● DATASET RECORDS
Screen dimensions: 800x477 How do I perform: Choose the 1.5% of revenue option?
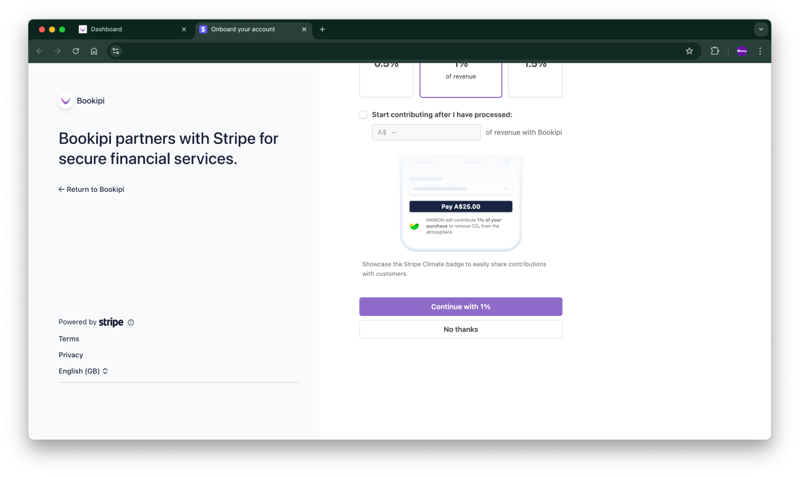535,80
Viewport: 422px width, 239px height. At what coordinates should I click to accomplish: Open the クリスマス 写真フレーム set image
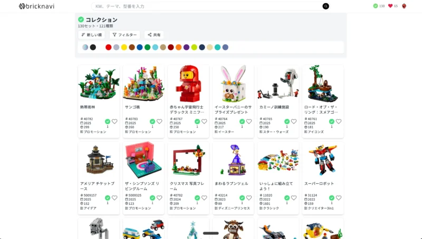pyautogui.click(x=188, y=161)
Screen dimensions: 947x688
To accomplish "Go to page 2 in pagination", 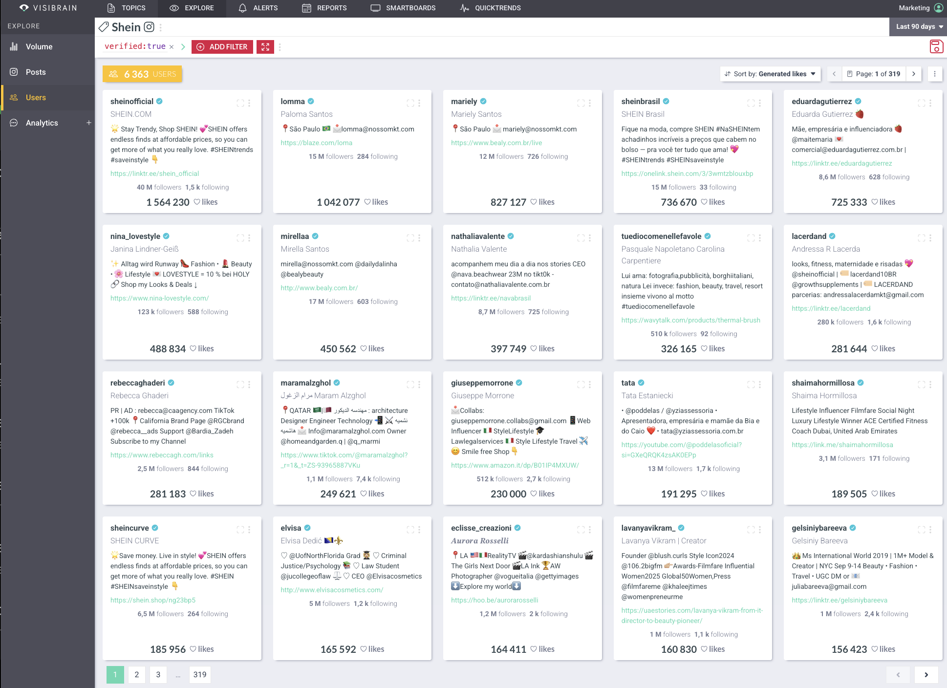I will click(137, 674).
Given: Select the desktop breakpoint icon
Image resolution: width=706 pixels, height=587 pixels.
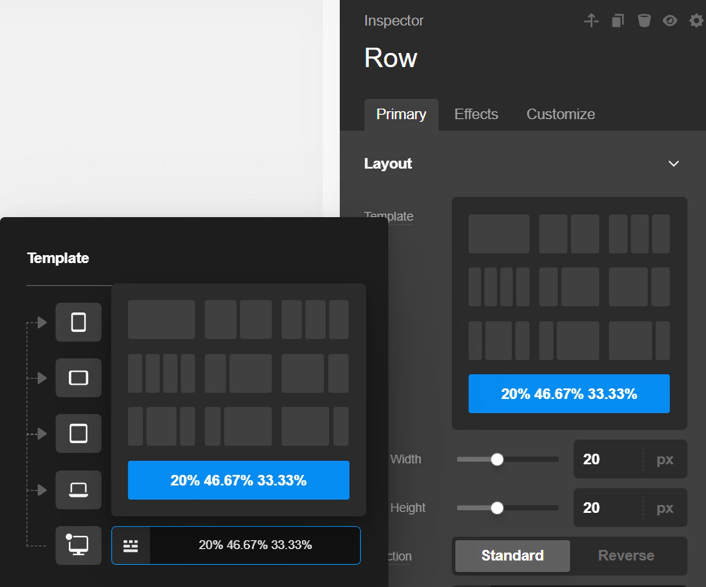Looking at the screenshot, I should pyautogui.click(x=78, y=546).
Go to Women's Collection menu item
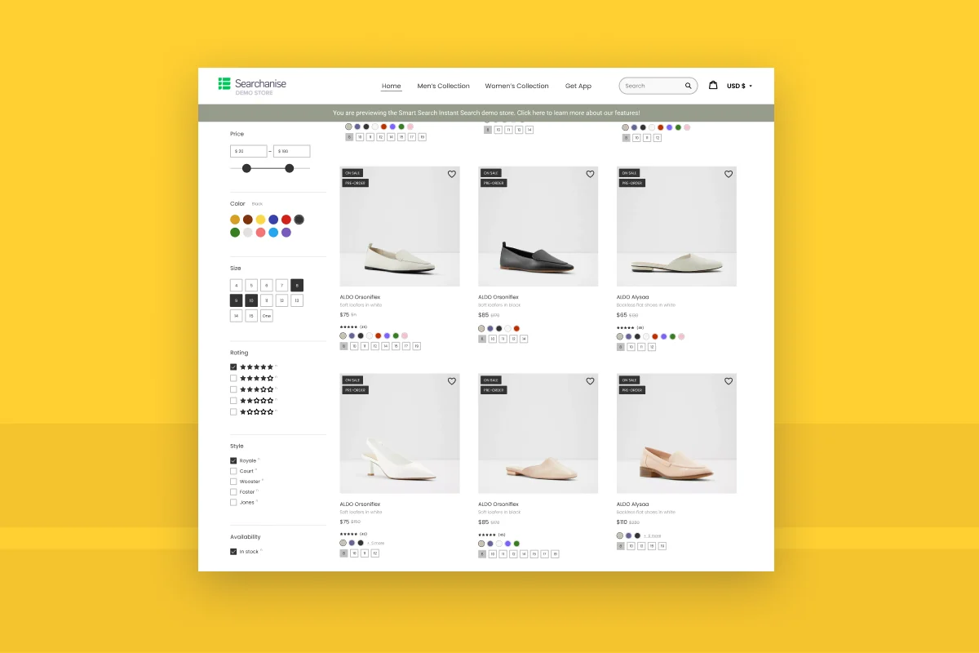Screen dimensions: 979x653 (516, 86)
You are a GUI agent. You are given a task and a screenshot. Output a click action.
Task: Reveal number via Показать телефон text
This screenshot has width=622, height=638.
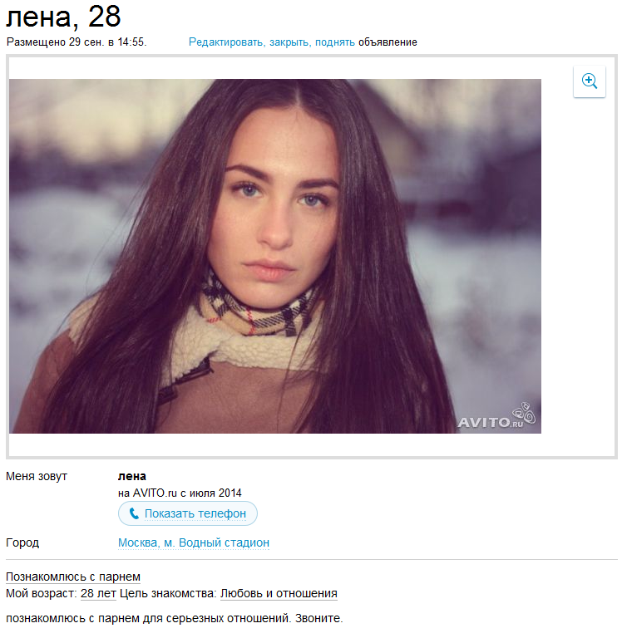tap(195, 513)
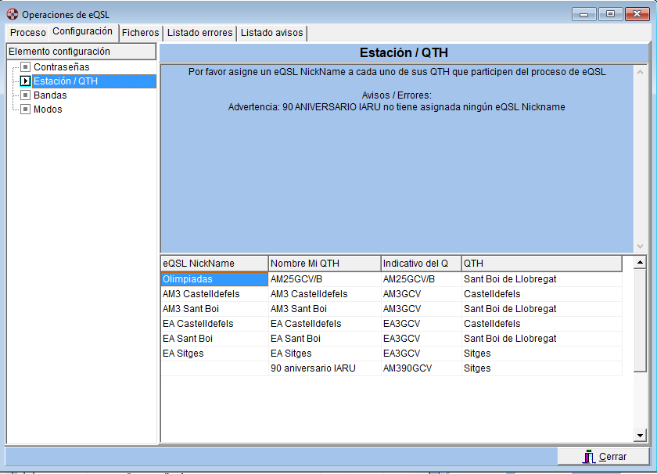Select Bandas in the configuration tree
Viewport: 657px width, 474px height.
pyautogui.click(x=50, y=95)
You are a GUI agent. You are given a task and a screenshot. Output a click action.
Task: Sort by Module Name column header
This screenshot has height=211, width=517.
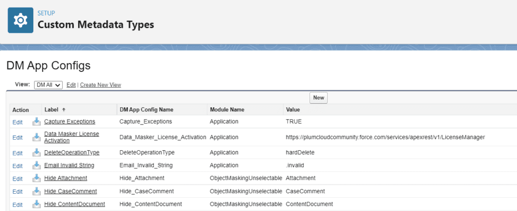click(x=227, y=109)
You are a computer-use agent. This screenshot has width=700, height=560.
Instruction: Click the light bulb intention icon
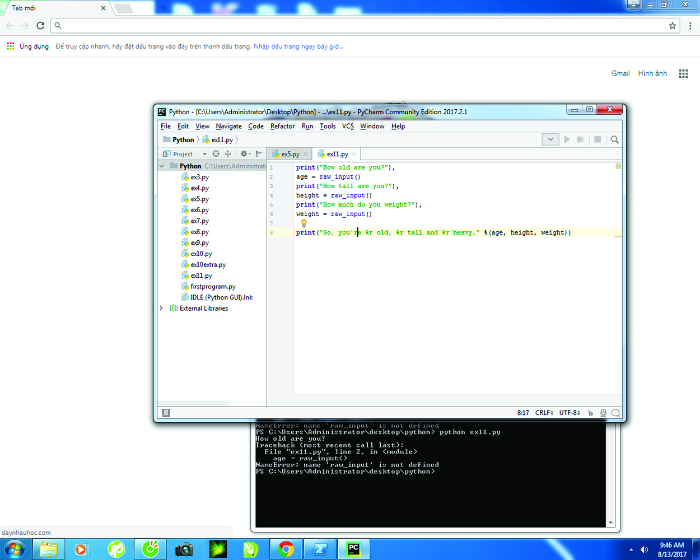point(304,223)
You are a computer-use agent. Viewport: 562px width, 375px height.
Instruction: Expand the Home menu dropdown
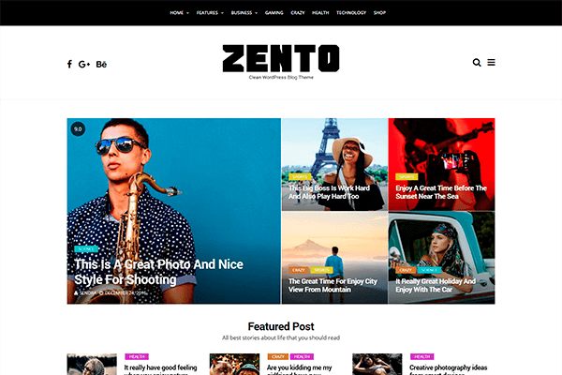click(179, 13)
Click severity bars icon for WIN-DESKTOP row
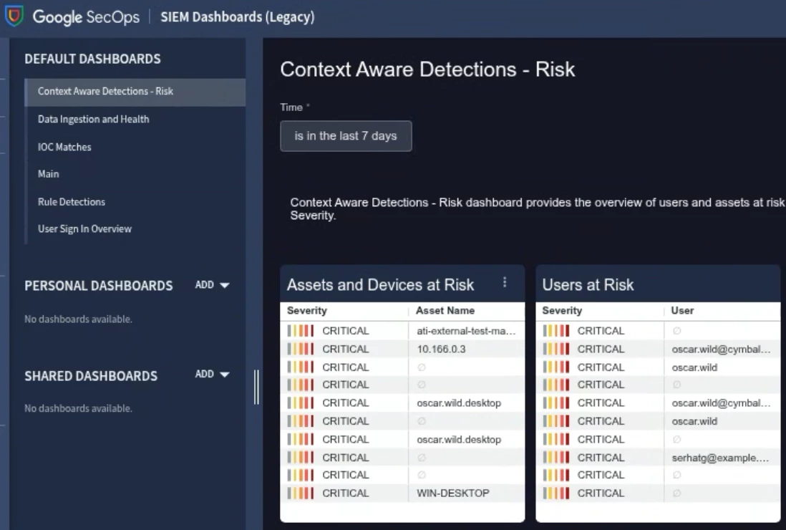The width and height of the screenshot is (786, 530). click(x=301, y=493)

● GOAL OF THE EXERCISE
Count the lines in the items above that contain the word "agent". Reply with only the number.

● ANSWER TO THE PROBLEM
4